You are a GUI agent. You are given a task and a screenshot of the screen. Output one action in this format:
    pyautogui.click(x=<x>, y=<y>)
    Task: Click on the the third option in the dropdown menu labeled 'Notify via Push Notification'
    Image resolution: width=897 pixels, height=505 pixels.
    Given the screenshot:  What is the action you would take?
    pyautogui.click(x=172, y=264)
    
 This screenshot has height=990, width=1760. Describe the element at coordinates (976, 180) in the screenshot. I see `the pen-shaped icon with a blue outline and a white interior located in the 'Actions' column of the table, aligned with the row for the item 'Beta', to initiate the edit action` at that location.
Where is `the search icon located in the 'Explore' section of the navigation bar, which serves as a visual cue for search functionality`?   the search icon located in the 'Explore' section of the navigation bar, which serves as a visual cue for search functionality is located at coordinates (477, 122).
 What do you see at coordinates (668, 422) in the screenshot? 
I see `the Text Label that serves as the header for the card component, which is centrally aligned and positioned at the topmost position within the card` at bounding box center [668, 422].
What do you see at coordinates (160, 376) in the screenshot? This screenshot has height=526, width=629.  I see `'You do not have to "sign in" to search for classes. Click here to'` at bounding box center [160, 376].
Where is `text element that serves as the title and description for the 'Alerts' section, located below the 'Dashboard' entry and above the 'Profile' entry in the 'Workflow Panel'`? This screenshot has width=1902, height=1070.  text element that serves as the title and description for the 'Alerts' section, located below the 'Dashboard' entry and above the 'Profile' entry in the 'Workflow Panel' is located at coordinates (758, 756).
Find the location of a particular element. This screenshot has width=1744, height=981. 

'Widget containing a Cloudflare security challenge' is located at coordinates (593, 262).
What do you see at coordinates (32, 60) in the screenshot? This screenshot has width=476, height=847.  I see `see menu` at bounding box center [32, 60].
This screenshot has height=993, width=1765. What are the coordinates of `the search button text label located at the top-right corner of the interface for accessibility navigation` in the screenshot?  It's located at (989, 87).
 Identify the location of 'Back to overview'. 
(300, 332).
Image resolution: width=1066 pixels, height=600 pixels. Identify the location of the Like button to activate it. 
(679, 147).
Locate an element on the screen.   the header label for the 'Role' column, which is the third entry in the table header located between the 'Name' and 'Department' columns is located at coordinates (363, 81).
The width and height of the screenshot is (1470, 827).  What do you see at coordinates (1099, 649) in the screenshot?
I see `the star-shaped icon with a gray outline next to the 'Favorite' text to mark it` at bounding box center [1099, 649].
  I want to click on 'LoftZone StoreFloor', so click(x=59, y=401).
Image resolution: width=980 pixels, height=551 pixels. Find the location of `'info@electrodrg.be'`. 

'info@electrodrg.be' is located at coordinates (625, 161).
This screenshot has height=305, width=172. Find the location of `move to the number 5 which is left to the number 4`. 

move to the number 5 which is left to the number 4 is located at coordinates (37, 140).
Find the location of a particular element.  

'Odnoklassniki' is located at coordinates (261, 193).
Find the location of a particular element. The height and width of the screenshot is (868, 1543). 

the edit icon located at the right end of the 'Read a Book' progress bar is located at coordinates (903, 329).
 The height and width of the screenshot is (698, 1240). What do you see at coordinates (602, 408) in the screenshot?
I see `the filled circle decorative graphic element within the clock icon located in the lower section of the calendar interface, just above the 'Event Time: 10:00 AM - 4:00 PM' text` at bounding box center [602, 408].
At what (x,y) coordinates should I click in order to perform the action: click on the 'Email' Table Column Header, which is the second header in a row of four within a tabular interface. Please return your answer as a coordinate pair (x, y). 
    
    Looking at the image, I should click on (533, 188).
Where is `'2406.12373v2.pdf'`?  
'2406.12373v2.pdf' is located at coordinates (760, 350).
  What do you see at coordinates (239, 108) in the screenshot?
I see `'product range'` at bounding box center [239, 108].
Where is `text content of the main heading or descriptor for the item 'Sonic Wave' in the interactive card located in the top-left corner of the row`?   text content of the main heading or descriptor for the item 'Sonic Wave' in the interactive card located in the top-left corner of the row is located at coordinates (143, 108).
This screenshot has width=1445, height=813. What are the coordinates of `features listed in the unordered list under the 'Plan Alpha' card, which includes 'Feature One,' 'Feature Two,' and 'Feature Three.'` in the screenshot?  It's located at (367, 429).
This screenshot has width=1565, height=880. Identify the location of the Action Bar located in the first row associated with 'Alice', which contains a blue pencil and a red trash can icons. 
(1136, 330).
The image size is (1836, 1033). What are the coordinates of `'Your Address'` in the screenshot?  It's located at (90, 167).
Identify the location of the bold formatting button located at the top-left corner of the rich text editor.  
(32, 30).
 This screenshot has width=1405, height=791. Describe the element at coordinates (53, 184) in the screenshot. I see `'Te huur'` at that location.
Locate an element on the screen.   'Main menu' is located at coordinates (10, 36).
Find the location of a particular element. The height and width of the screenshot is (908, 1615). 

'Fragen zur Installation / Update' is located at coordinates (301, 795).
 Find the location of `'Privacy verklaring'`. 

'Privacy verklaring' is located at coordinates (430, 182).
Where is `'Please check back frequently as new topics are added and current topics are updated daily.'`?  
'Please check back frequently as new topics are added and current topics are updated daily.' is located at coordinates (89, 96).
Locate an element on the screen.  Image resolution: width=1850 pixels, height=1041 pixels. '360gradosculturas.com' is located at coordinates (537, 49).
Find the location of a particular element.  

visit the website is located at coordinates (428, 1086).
# # # #
§ INSTRUCTION
Reproduce all of the records above, swapping every "Find the location of a particular element" for "Locate the specified element" and leaving everything else unchanged.

§ CORRECT ANSWER
You are a GUI agent. You are given a task and a screenshot of the screen. Output one action in this format:
    pyautogui.click(x=<x>, y=<y>)
    Task: Click on the the third option in the dropdown menu labeled 'Notify via Push Notification'
    Image resolution: width=897 pixels, height=505 pixels.
    Given the screenshot:  What is the action you would take?
    pyautogui.click(x=172, y=264)
    
 This screenshot has height=990, width=1760. Describe the element at coordinates (976, 180) in the screenshot. I see `the pen-shaped icon with a blue outline and a white interior located in the 'Actions' column of the table, aligned with the row for the item 'Beta', to initiate the edit action` at that location.
Where is `the search icon located in the 'Explore' section of the navigation bar, which serves as a visual cue for search functionality`?   the search icon located in the 'Explore' section of the navigation bar, which serves as a visual cue for search functionality is located at coordinates (477, 122).
 What do you see at coordinates (668, 422) in the screenshot? 
I see `the Text Label that serves as the header for the card component, which is centrally aligned and positioned at the topmost position within the card` at bounding box center [668, 422].
What do you see at coordinates (160, 376) in the screenshot? This screenshot has height=526, width=629.  I see `'You do not have to "sign in" to search for classes. Click here to'` at bounding box center [160, 376].
Where is `text element that serves as the title and description for the 'Alerts' section, located below the 'Dashboard' entry and above the 'Profile' entry in the 'Workflow Panel'`? This screenshot has width=1902, height=1070.  text element that serves as the title and description for the 'Alerts' section, located below the 'Dashboard' entry and above the 'Profile' entry in the 'Workflow Panel' is located at coordinates (758, 756).
Locate the specified element. This screenshot has width=1744, height=981. 

'Widget containing a Cloudflare security challenge' is located at coordinates (593, 262).
What do you see at coordinates (32, 60) in the screenshot? This screenshot has width=476, height=847.  I see `see menu` at bounding box center [32, 60].
This screenshot has height=993, width=1765. What are the coordinates of `the search button text label located at the top-right corner of the interface for accessibility navigation` in the screenshot?  It's located at (989, 87).
 Identify the location of 'Back to overview'. 
(300, 332).
Image resolution: width=1066 pixels, height=600 pixels. Identify the location of the Like button to activate it. 
(679, 147).
Locate an element on the screen.   the header label for the 'Role' column, which is the third entry in the table header located between the 'Name' and 'Department' columns is located at coordinates (363, 81).
The width and height of the screenshot is (1470, 827).  What do you see at coordinates (1099, 649) in the screenshot?
I see `the star-shaped icon with a gray outline next to the 'Favorite' text to mark it` at bounding box center [1099, 649].
  I want to click on 'LoftZone StoreFloor', so click(x=59, y=401).
Image resolution: width=980 pixels, height=551 pixels. Find the location of `'info@electrodrg.be'`. 

'info@electrodrg.be' is located at coordinates (625, 161).
This screenshot has height=305, width=172. Find the location of `move to the number 5 which is left to the number 4`. 

move to the number 5 which is left to the number 4 is located at coordinates (37, 140).
Locate the specified element.  

'Odnoklassniki' is located at coordinates (261, 193).
Locate the specified element. The height and width of the screenshot is (868, 1543). 

the edit icon located at the right end of the 'Read a Book' progress bar is located at coordinates (903, 329).
 The height and width of the screenshot is (698, 1240). What do you see at coordinates (602, 408) in the screenshot?
I see `the filled circle decorative graphic element within the clock icon located in the lower section of the calendar interface, just above the 'Event Time: 10:00 AM - 4:00 PM' text` at bounding box center [602, 408].
At what (x,y) coordinates should I click in order to perform the action: click on the 'Email' Table Column Header, which is the second header in a row of four within a tabular interface. Please return your answer as a coordinate pair (x, y). 
    
    Looking at the image, I should click on (533, 188).
Where is `'2406.12373v2.pdf'`?  
'2406.12373v2.pdf' is located at coordinates (760, 350).
  What do you see at coordinates (239, 108) in the screenshot?
I see `'product range'` at bounding box center [239, 108].
Where is `text content of the main heading or descriptor for the item 'Sonic Wave' in the interactive card located in the top-left corner of the row`?   text content of the main heading or descriptor for the item 'Sonic Wave' in the interactive card located in the top-left corner of the row is located at coordinates (143, 108).
This screenshot has width=1445, height=813. What are the coordinates of `features listed in the unordered list under the 'Plan Alpha' card, which includes 'Feature One,' 'Feature Two,' and 'Feature Three.'` in the screenshot?  It's located at (367, 429).
This screenshot has width=1565, height=880. Identify the location of the Action Bar located in the first row associated with 'Alice', which contains a blue pencil and a red trash can icons. 
(1136, 330).
The image size is (1836, 1033). What are the coordinates of `'Your Address'` in the screenshot?  It's located at (90, 167).
Identify the location of the bold formatting button located at the top-left corner of the rich text editor.  
(32, 30).
 This screenshot has width=1405, height=791. Describe the element at coordinates (53, 184) in the screenshot. I see `'Te huur'` at that location.
Locate an element on the screen.   'Main menu' is located at coordinates (10, 36).
Locate the specified element. The height and width of the screenshot is (908, 1615). 

'Fragen zur Installation / Update' is located at coordinates (301, 795).
 Find the location of `'Privacy verklaring'`. 

'Privacy verklaring' is located at coordinates (430, 182).
Where is `'Please check back frequently as new topics are added and current topics are updated daily.'`?  
'Please check back frequently as new topics are added and current topics are updated daily.' is located at coordinates (89, 96).
Locate an element on the screen.  Image resolution: width=1850 pixels, height=1041 pixels. '360gradosculturas.com' is located at coordinates (537, 49).
Locate the specified element.  

visit the website is located at coordinates (428, 1086).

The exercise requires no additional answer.